PROBLEM DETAILS:
Please restate the data below word for word, omitting all images.

[Records drawn from a dataset]
::::

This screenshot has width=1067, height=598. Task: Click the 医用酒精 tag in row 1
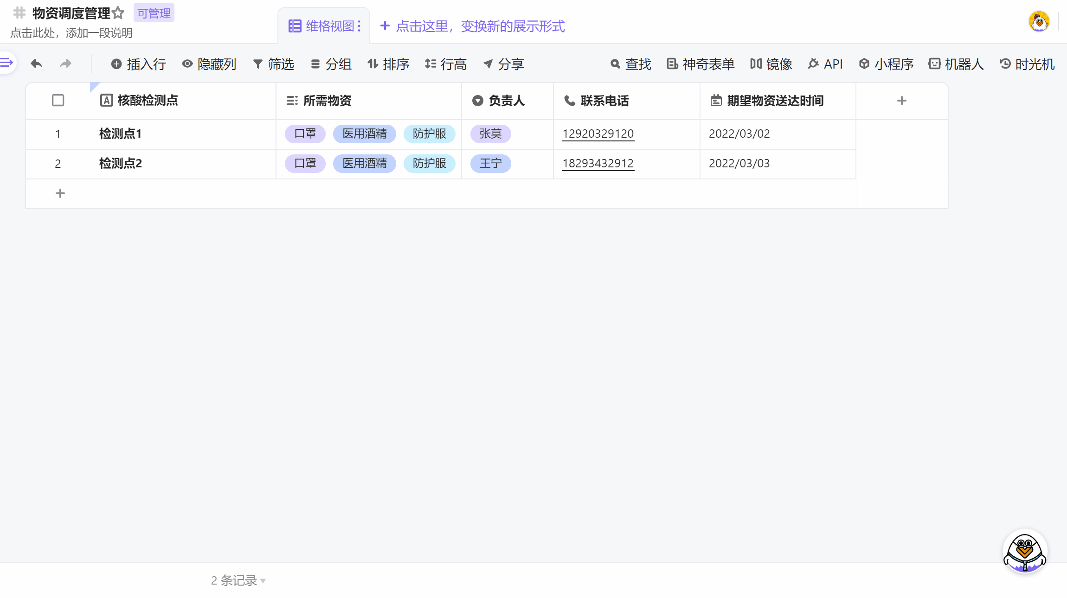click(364, 134)
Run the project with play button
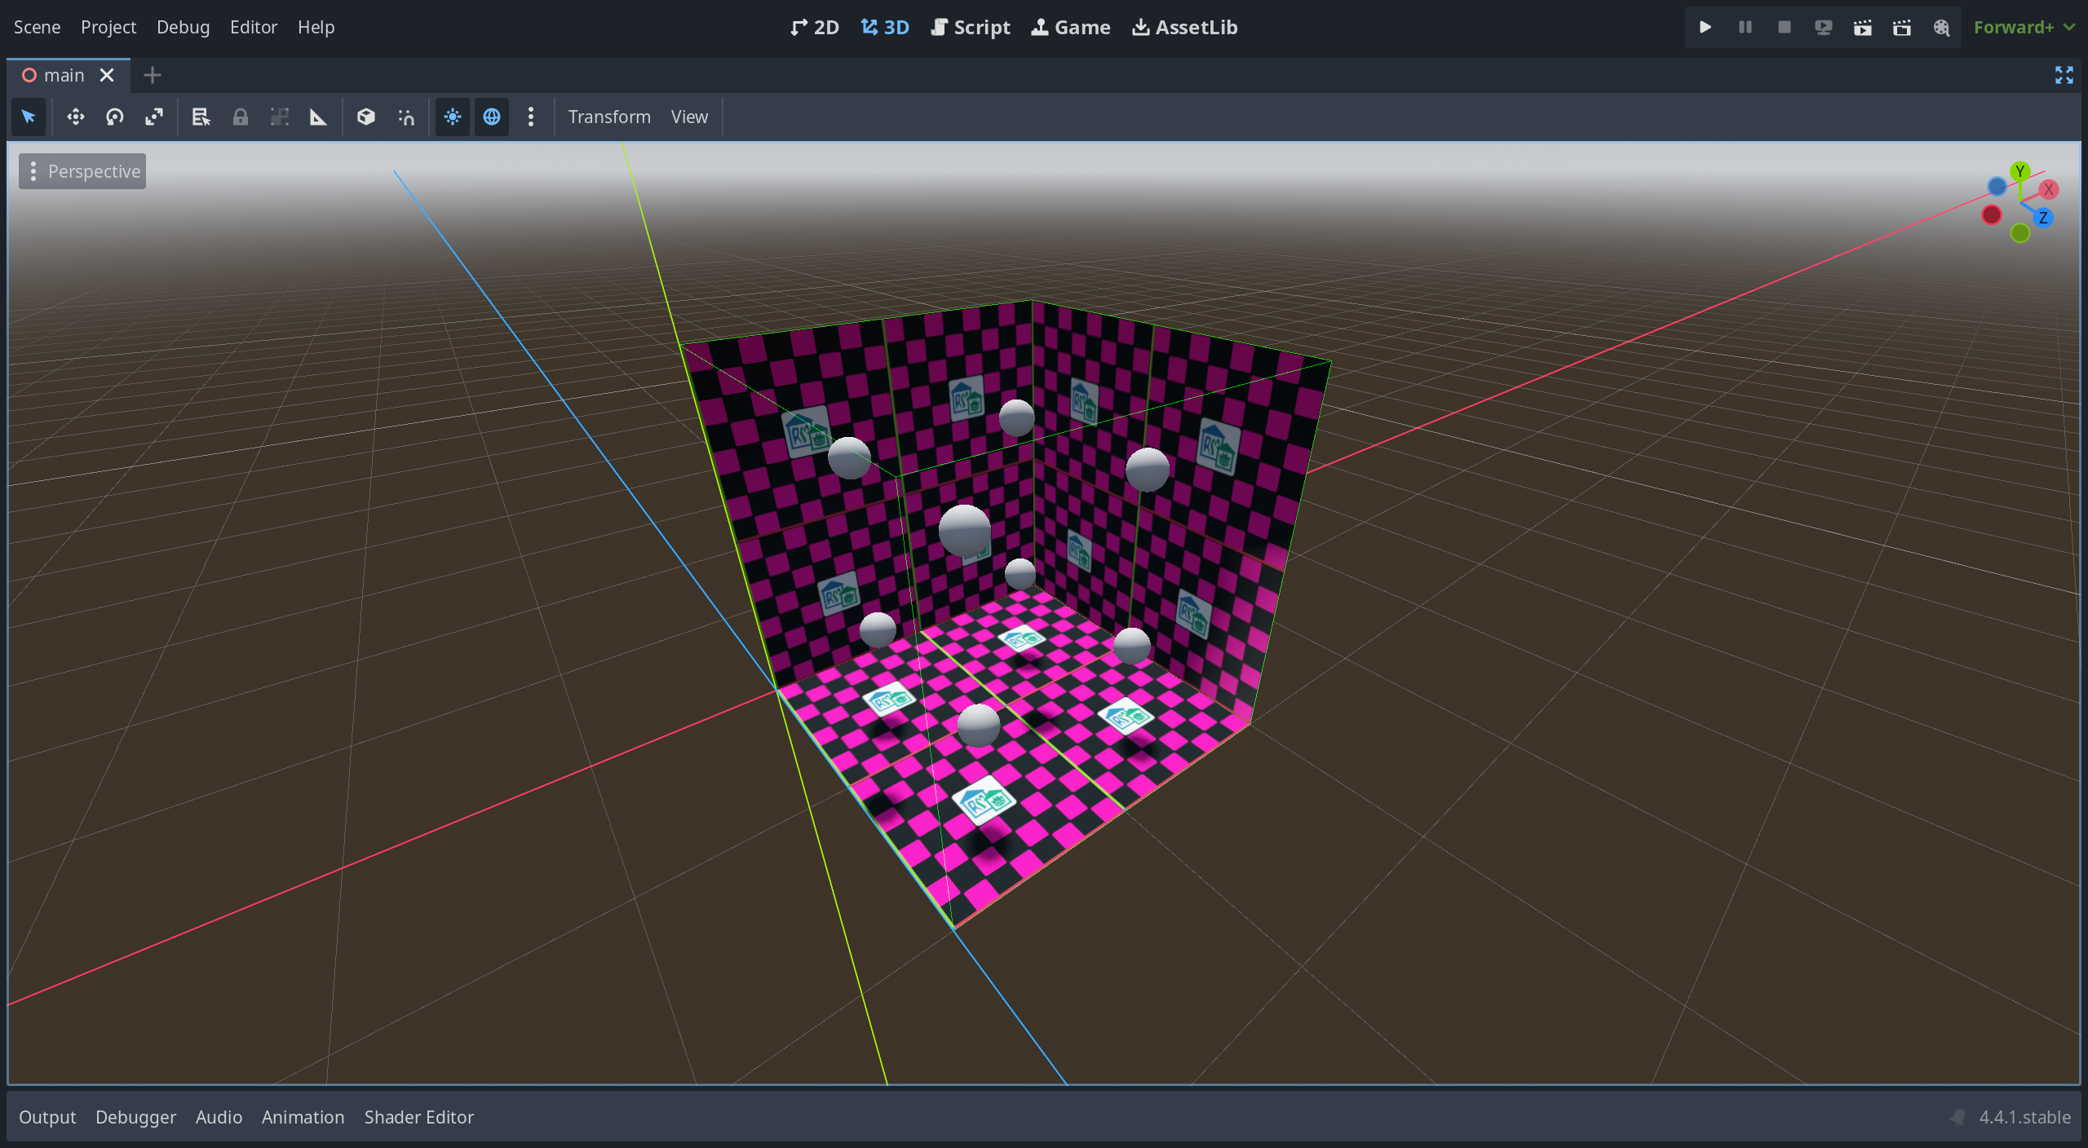 (x=1705, y=27)
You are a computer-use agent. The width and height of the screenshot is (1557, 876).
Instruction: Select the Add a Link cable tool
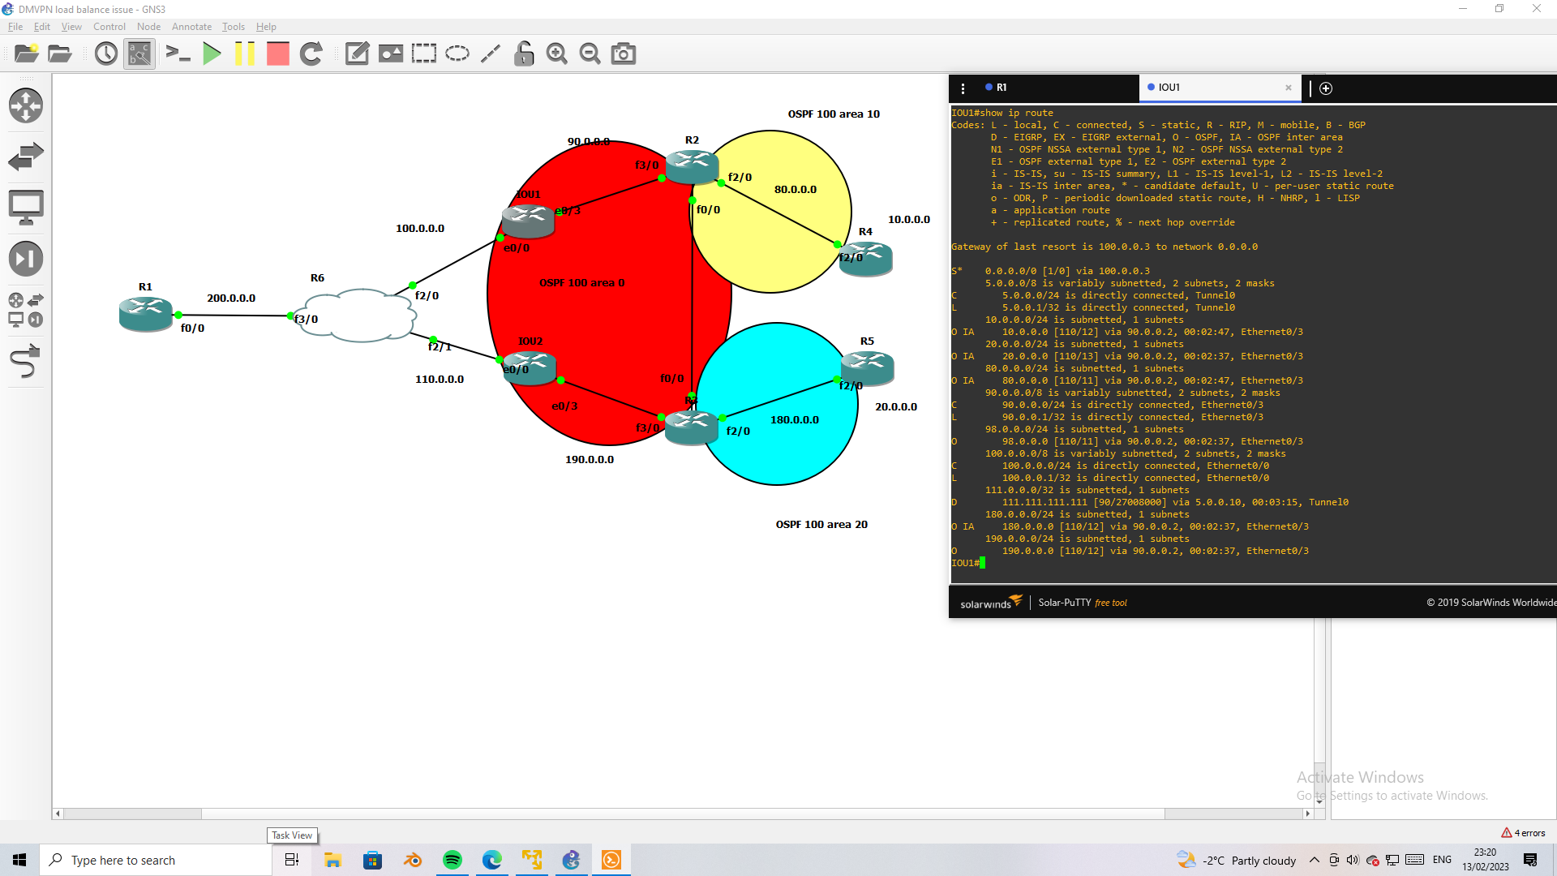tap(27, 362)
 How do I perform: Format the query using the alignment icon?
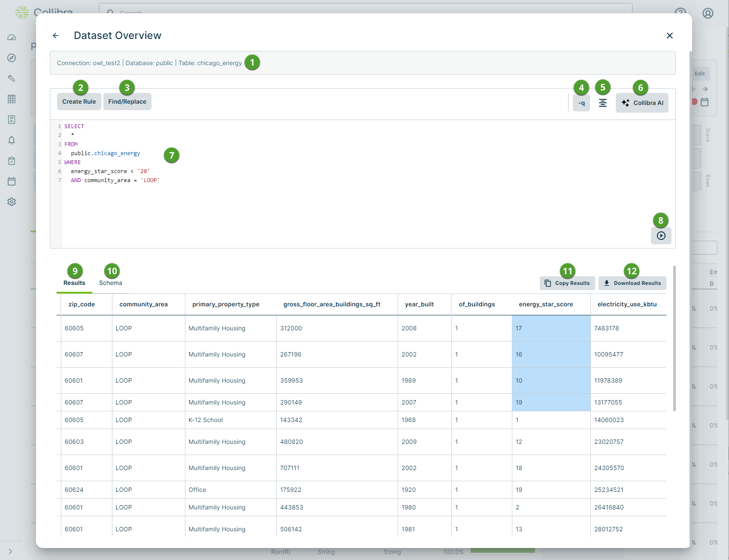click(602, 103)
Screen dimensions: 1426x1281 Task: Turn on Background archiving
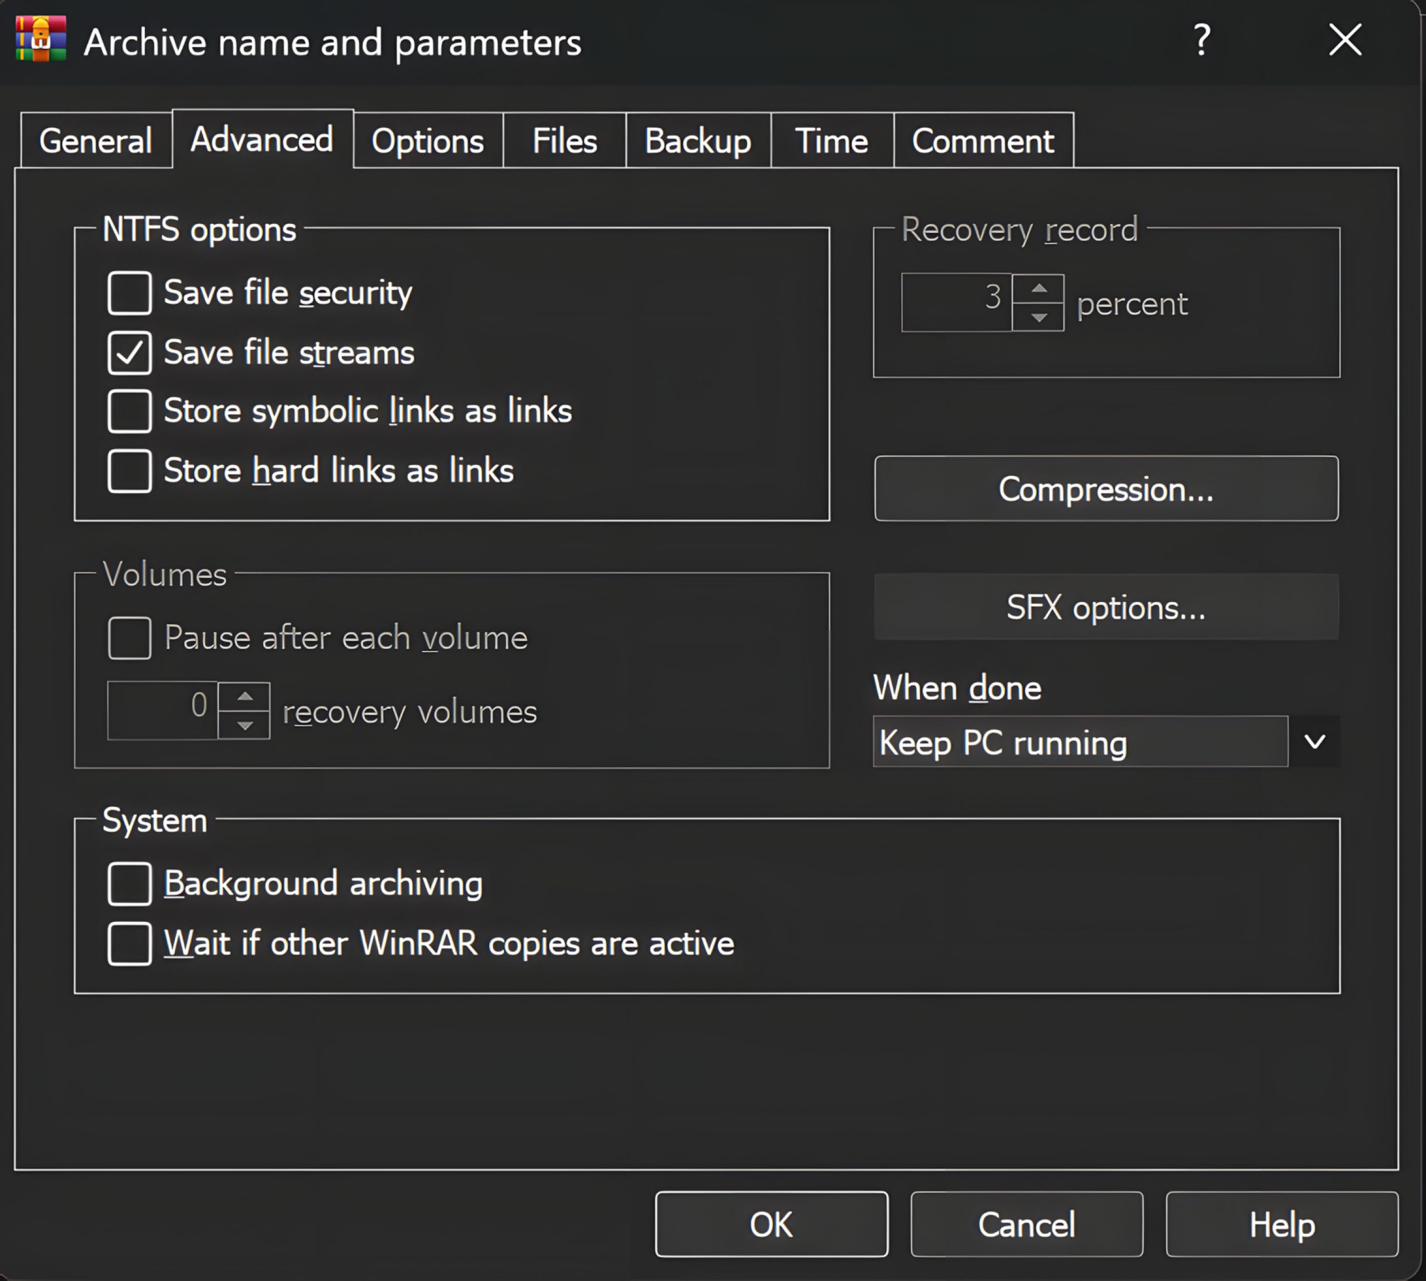tap(130, 883)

::::

RESULT OF THIS EXERCISE:
This screenshot has width=1067, height=598. Task: Click the 医用酒精 tag in row 1
click(364, 134)
Run the project with play button
 (x=1705, y=27)
You are a computer-use agent. The width and height of the screenshot is (1557, 876).
Instruction: Select the Add a Link cable tool
tap(27, 362)
 How do I perform: Format the query using the alignment icon?
click(602, 103)
Screen dimensions: 1426x1281 Task: Turn on Background archiving
tap(130, 883)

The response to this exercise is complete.